Inconsciemment Liette s’arrête et les regarde ; puis, tont à coup un souvenir du temps passé lui revient à la mémoire.

Ce petit homme, la jambe en l’air sur son chevalet, qui se démène pour scier vivement le bois qu’on lui apporte, lui rappelle un épisode de sa vie d’autrefois. Cette voix aiguë, qui commande sans réplique, ne l’a-t-elle pas entendue jadis ?

Non, elle ne se trompe pas ; ce petit vieux nègre est bien le scieur de bois, son ancien protégé qu’on appelait Mulot.

Mulot, au milieu de ses enfants, n’a guère changé, lui ; son labeur quotidien apportant, chaque soir, son énorme rasade de soupe à son robuste estomac, doit avoir entretenu la santé et l’énergie nerveuse et volontaire dans ce corps tordu et sec comme une branche de sarment, mais encore si souple et si agile ! Son épaisse toison laineuse, toute grise à cette heure, abrite toujours sa frimousse ratatinée de macaque. Quatre ou cinq enfants, braves gamins de douze à dix-sept ans, aussi hauts et aussi blancs que leur père, font maintenant la besogne fatigante, laissant comme jadis à Mulot l’honneur de commander.

Avec l’aide de cette brave petite familie Liette va pouvoir s’enquérir.

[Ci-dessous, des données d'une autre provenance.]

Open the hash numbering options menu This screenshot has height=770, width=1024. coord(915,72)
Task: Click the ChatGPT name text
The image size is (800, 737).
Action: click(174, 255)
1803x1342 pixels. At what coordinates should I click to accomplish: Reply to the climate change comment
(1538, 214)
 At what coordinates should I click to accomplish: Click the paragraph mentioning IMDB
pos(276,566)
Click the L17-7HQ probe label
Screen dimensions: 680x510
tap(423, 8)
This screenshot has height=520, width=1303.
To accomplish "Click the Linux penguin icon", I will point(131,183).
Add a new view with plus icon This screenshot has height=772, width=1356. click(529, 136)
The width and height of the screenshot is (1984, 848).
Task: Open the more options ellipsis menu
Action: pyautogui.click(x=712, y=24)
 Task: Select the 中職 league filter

Ne connaissent-ils pas toute la ville ?

Elle s’approche du nègre, lui demande, cependant craintive et hésitante, où habite actuellement Mme Baude.

Le scieur de bois la regarde, puis, sans lui répondre, appelle un de ses enfants :

« Dis donc, Jujules, c’est-y pas toi qui serait été l’hiver dernier à Laleu ranger le bois du commandant Delfossy ?

— Oui, papa.

— Eh bien ! réponds à c’t’dame qui demande ousqu’habite maintenant Mme Baude. »

Il ajouta, en hochant la tête et en s’adressant à Liette :

« Y-zont pas eu de chance les pauvres gens depuis leur grand malheur, vous savez ?… la disparition de leur pauvre petite. Le grand-père est mort de chagrin et la malheureuse dame traîne sa vie de tristesse tantôt ici, tantôt là, chez son gendre à Rochefort ou chez son père à moitié toc-toc. Voyons, Jujules, parles-z-y à c’t’dame, si tu sais ? »

Jujules, un garçon de dix-sept ans, auquel pour la taille on en aurait bien donné quatorze, répondit :

« L’an dernier, à cette époque, Mme Baude était chez son père. Elle y vient de temps en temps, rapport au vieux qui est, vous savez ? (et il se frappait le front). Mme Rivault, se sœur et elle, habitent l’une après l’autre avec lui. Mais je peux pas vous dire si c’est à présent le tour de Mme Baude, vu que j’ai pas encore été à Laleu cette année.

— Merci, grand merci » jeta la jeune fille en s’enfuyant.

Elle se dirigea vers la porte Neuve, se demandant comment le souvenir des habitants de Laleu ne s’était pas réveillé plus tôt dans sa mémoire.